Copy the entries below, replacing each instance of "column header" with "column heading" and leaving everything else unchanged.

BEGIN

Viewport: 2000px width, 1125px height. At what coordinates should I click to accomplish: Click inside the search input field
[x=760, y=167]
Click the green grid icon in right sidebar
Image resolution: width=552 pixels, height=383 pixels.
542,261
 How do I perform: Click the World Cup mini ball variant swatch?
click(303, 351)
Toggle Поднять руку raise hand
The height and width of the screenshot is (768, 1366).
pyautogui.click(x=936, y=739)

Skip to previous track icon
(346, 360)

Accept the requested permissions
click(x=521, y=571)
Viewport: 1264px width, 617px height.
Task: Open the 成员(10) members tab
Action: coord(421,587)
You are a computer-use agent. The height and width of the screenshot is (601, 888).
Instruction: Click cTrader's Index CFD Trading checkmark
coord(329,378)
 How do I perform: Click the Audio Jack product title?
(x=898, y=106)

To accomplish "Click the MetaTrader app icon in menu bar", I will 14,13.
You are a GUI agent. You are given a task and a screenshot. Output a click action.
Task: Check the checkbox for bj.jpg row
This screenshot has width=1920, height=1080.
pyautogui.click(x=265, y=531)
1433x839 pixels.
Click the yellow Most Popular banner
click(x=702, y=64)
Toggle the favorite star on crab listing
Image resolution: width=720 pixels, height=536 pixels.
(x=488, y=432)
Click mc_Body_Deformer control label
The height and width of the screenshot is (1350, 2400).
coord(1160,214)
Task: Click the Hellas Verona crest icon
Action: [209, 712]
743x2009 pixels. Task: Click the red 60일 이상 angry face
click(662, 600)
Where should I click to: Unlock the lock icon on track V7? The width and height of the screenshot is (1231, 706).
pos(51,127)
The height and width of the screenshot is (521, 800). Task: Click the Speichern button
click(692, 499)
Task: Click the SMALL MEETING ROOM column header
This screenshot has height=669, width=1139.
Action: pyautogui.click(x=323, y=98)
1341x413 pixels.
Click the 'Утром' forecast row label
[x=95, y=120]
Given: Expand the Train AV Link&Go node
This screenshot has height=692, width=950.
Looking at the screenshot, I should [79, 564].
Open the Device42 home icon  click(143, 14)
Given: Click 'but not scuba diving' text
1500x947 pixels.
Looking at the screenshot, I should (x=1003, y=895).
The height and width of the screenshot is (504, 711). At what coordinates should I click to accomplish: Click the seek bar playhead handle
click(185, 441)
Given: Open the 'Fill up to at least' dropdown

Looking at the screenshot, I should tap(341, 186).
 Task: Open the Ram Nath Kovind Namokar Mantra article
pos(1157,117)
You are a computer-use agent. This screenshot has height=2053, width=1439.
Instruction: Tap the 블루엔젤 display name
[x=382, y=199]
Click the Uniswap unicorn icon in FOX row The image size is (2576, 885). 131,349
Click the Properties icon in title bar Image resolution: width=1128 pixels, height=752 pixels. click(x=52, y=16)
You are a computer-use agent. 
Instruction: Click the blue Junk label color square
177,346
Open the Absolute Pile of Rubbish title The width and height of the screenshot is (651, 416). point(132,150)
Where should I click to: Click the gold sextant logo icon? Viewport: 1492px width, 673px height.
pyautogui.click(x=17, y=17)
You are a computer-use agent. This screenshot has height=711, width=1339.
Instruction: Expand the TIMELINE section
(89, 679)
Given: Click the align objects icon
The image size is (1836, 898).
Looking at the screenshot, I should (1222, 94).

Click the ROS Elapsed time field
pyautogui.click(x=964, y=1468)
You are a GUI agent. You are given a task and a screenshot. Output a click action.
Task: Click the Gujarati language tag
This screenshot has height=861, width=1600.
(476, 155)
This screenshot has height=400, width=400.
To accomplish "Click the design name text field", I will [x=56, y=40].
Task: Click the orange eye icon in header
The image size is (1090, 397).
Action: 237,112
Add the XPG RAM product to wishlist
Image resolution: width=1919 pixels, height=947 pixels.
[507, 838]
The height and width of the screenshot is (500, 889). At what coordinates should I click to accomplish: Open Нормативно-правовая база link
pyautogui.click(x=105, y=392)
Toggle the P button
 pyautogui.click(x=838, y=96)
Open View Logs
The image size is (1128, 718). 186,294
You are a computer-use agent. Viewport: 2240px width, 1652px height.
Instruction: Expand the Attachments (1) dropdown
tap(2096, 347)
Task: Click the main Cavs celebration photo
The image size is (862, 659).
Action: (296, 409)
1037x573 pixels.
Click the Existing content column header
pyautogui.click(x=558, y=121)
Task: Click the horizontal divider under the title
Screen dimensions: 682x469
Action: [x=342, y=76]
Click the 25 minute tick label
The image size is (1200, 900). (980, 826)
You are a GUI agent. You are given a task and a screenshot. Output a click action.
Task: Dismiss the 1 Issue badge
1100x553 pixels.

END

◆ Task answer
Viewport: 2000px width, 1125px height. At what coordinates should I click to accomplish: Click inside the search input field
[x=760, y=167]
Click the green grid icon in right sidebar
Image resolution: width=552 pixels, height=383 pixels.
542,261
 How do I perform: Click the World Cup mini ball variant swatch?
click(303, 351)
Toggle Поднять руку raise hand
The height and width of the screenshot is (768, 1366).
pyautogui.click(x=936, y=739)

Skip to previous track icon
(346, 360)

Accept the requested permissions
click(x=521, y=571)
Viewport: 1264px width, 617px height.
Task: Open the 成员(10) members tab
Action: coord(421,587)
You are a computer-use agent. The height and width of the screenshot is (601, 888).
Instruction: Click cTrader's Index CFD Trading checkmark
coord(329,378)
 How do I perform: Click the Audio Jack product title?
(x=898, y=106)

To accomplish "Click the MetaTrader app icon in menu bar", I will 14,13.
You are a GUI agent. You are given a task and a screenshot. Output a click action.
Task: Check the checkbox for bj.jpg row
This screenshot has width=1920, height=1080.
pyautogui.click(x=265, y=531)
1433x839 pixels.
Click the yellow Most Popular banner
click(x=702, y=64)
Toggle the favorite star on crab listing
Image resolution: width=720 pixels, height=536 pixels.
(x=488, y=432)
Click mc_Body_Deformer control label
The height and width of the screenshot is (1350, 2400).
coord(1160,214)
Task: Click the Hellas Verona crest icon
Action: [209, 712]
743x2009 pixels. Task: Click the red 60일 이상 angry face
click(662, 600)
Where should I click to: Unlock the lock icon on track V7? The width and height of the screenshot is (1231, 706).
pos(51,127)
The height and width of the screenshot is (521, 800). Task: Click the Speichern button
click(692, 499)
Task: Click the SMALL MEETING ROOM column heading
This screenshot has height=669, width=1139.
Action: pyautogui.click(x=323, y=98)
1341x413 pixels.
Click the 'Утром' forecast row label
[x=95, y=120]
Given: Expand the Train AV Link&Go node
This screenshot has height=692, width=950.
Looking at the screenshot, I should [79, 564].
Open the Device42 home icon  click(143, 14)
Given: Click 'but not scuba diving' text
1500x947 pixels.
Looking at the screenshot, I should (x=1003, y=895).
The height and width of the screenshot is (504, 711). At what coordinates should I click to accomplish: Click the seek bar playhead handle
click(185, 441)
Given: Open the 'Fill up to at least' dropdown

Looking at the screenshot, I should tap(341, 186).
 Task: Open the Ram Nath Kovind Namokar Mantra article
pos(1157,117)
You are a computer-use agent. This screenshot has height=2053, width=1439.
Instruction: Tap the 블루엔젤 display name
[x=382, y=199]
Click the Uniswap unicorn icon in FOX row The image size is (2576, 885). 131,349
Click the Properties icon in title bar Image resolution: width=1128 pixels, height=752 pixels. click(x=52, y=16)
You are a computer-use agent. 
Instruction: Click the blue Junk label color square
177,346
Open the Absolute Pile of Rubbish title The width and height of the screenshot is (651, 416). point(132,150)
Where should I click to: Click the gold sextant logo icon? Viewport: 1492px width, 673px height.
pyautogui.click(x=17, y=17)
You are a computer-use agent. This screenshot has height=711, width=1339.
Instruction: Expand the TIMELINE section
(89, 679)
Given: Click the align objects icon
The image size is (1836, 898).
Looking at the screenshot, I should (1222, 94).

Click the ROS Elapsed time field
pyautogui.click(x=964, y=1468)
You are a GUI agent. You are given a task and a screenshot. Output a click action.
Task: Click the Gujarati language tag
This screenshot has height=861, width=1600.
(476, 155)
This screenshot has height=400, width=400.
To accomplish "Click the design name text field", I will [x=56, y=40].
Task: Click the orange eye icon in header
The image size is (1090, 397).
Action: 237,112
Add the XPG RAM product to wishlist
Image resolution: width=1919 pixels, height=947 pixels.
[507, 838]
The height and width of the screenshot is (500, 889). At what coordinates should I click to accomplish: Open Нормативно-правовая база link
pyautogui.click(x=105, y=392)
Toggle the P button
 pyautogui.click(x=838, y=96)
Open View Logs
The image size is (1128, 718). 186,294
You are a computer-use agent. Viewport: 2240px width, 1652px height.
Instruction: Expand the Attachments (1) dropdown
tap(2096, 347)
Task: Click the main Cavs celebration photo
The image size is (862, 659).
Action: (296, 409)
1037x573 pixels.
Click the Existing content column heading
pyautogui.click(x=558, y=121)
Task: Click the horizontal divider under the title
Screen dimensions: 682x469
Action: [x=342, y=76]
Click the 25 minute tick label
The image size is (1200, 900). (980, 826)
You are a GUI agent. You are given a task and a screenshot. Output a click action.
Task: Dismiss the 1 Issue badge
1100x553 pixels.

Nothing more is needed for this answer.